Its most active markets today are China, the UK and North America, Zhang said, and the plan is to continue expanding into specific countries with particularly strong addressable markets. Israel is one of those countries, as almost every business there with a digital angle has international operations to expand outside of their small home market – “Every single startup has a potential customer!” Zhang exclaimed, adding that it’s also a hotbed for potential takeover targets, especially now that it’s become much more challenging for smaller companies to raise rounds.
One area, for example, where Israel is strong and Airwallex currently does not have a native solution, is in the area of fraud protection.

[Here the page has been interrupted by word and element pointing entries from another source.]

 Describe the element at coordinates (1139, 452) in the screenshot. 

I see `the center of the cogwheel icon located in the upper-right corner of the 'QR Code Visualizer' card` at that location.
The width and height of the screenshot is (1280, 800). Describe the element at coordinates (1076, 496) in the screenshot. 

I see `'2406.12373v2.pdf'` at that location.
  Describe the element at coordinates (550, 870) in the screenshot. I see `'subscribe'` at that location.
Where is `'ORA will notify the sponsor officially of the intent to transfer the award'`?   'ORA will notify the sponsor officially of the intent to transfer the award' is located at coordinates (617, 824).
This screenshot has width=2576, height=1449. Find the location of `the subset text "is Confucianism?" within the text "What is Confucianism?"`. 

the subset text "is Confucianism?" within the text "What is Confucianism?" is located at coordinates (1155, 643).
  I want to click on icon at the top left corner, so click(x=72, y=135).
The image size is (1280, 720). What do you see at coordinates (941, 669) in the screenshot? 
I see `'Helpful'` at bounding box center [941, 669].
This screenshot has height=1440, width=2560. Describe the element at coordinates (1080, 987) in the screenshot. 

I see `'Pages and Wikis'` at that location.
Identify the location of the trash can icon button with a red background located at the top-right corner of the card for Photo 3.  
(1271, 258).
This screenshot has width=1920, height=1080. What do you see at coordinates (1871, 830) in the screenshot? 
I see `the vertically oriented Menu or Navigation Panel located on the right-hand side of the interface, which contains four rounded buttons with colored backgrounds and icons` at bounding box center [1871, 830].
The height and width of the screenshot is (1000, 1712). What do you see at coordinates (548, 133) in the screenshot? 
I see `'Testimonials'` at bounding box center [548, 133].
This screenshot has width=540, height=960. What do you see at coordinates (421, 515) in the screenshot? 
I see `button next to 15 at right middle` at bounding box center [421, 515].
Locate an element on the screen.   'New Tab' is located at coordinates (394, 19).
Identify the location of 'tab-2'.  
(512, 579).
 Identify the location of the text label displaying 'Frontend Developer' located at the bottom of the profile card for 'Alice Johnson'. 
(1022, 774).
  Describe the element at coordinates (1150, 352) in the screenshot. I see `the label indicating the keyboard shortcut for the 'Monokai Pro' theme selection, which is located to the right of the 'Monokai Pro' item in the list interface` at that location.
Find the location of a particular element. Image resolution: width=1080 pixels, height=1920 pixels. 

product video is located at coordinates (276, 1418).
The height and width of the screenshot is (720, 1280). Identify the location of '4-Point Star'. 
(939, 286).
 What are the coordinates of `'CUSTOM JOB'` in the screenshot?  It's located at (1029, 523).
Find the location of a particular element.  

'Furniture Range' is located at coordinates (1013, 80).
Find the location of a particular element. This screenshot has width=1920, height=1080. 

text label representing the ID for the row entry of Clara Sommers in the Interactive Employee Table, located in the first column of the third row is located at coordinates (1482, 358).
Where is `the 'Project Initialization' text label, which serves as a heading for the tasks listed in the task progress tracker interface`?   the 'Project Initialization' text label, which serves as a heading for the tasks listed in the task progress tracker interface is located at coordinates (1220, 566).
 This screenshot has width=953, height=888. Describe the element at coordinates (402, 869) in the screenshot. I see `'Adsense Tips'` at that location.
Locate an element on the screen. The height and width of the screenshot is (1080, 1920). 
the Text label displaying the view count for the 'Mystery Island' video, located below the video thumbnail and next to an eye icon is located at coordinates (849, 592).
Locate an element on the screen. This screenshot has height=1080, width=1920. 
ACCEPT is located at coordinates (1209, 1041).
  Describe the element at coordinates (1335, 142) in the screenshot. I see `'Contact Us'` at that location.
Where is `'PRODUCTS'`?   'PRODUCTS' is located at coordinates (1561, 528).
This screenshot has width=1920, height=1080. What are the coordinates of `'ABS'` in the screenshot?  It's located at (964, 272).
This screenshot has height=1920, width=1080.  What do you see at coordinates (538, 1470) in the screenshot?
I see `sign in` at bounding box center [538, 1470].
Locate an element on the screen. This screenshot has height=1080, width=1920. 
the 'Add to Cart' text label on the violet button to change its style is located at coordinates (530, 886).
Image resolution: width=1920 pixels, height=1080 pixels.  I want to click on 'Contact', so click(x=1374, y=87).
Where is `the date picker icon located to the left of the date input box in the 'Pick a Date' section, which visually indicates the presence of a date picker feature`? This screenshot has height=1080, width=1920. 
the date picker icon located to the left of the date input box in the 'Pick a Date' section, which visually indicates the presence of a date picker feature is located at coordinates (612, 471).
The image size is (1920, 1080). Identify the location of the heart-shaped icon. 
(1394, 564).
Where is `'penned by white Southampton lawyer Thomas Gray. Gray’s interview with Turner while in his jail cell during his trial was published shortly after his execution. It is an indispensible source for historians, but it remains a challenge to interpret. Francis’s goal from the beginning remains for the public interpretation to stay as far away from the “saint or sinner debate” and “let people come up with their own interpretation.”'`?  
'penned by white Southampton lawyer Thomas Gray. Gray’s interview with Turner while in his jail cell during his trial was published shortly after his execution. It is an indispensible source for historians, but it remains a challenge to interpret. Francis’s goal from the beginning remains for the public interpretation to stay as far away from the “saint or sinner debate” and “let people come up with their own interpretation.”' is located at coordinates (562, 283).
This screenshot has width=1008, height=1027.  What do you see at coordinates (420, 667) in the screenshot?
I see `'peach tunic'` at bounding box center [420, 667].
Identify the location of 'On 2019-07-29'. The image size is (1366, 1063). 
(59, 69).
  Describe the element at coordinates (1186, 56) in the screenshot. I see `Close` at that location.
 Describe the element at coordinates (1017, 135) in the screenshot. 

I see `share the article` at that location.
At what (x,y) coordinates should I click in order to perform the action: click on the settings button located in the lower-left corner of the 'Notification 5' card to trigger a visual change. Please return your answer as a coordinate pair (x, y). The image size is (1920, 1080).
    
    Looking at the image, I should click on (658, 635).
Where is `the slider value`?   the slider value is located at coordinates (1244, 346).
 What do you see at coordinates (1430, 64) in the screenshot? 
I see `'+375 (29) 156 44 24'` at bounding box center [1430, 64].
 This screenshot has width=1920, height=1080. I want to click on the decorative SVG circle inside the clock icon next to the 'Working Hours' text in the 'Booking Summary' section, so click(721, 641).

“I’m very interested in that space from an M&A perspective,” Zhang said.
In addition to building its own business and pursuing acquisitions to expand inorganically, Airwallex’s founders have also built another venture to fuel its business growth, an investment fund. Capital 49, as it is called, was launched in July 2021. Unlike other funds that aim to expand the ecosystem of a product such as Amazon’s Alexa Fund or the Slack Fund, Capital 49 is not operated by Airwallex’s balance sheet, but rather by leveraging an Airwallex number investors as LPs, but using Airwallex’s knowledge of the market to guide it.
“We’ve accumulated a deep knowledge of fintech and SaaS,” Zhang said, and supporting interesting startups in those categories enabled by Airwallex’s infrastructure “is the main goal of the fund.”